When the chips are down, I don't believe in Heaven or Hell as some vision of Life After Death. Let me be clear though: I do believe in Life After Death. I shall live on in the worms and grass and bacteria, and the birds who eat the seeds from the plants and trees I will nourish and become a part of. Bit by bit I will enter more richly into life than I do at present. One day I shall be stardust again.
But, to get to the end and be then sorted into Heaven or Hell, some kind of divine exam and reward or punishment scheme? I can't believe life is like that. I can't trust a god who does that.
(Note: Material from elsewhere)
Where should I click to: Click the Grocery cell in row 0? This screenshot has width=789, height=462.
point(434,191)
And in any case, the whole idea is far too concrete a picture.
Really, I am an ant, a transitory, mostly unnoticed creature, and when I am dead there will be nothing individual left; but the mark I have made on the world will live on. The totality that is God-and-the-Universe is undiminished by my death. And this makes the present moment the important thing ndash; this is the place of a heaven or a hell – and my individual needs, wants & desires are less important than the answer to the unanswerable question, "What is good for the Universe?"
It is another reason to let go of self-improvement programmes; ultimately, it is missing the point to try to make oneself better, cleverer, more efficient, nicer, less deserving of punishment and more deserving of reward in order to pass some anticpated final test of acceptance. What is important is to put myself into God's hands, to let God do God's stuff, and to try to ascertain right action.
And, at the same time, at this moment, the whole of the Universe is reflected, mirrored in my body. I am a representative, a hologram, a microcosm of everything.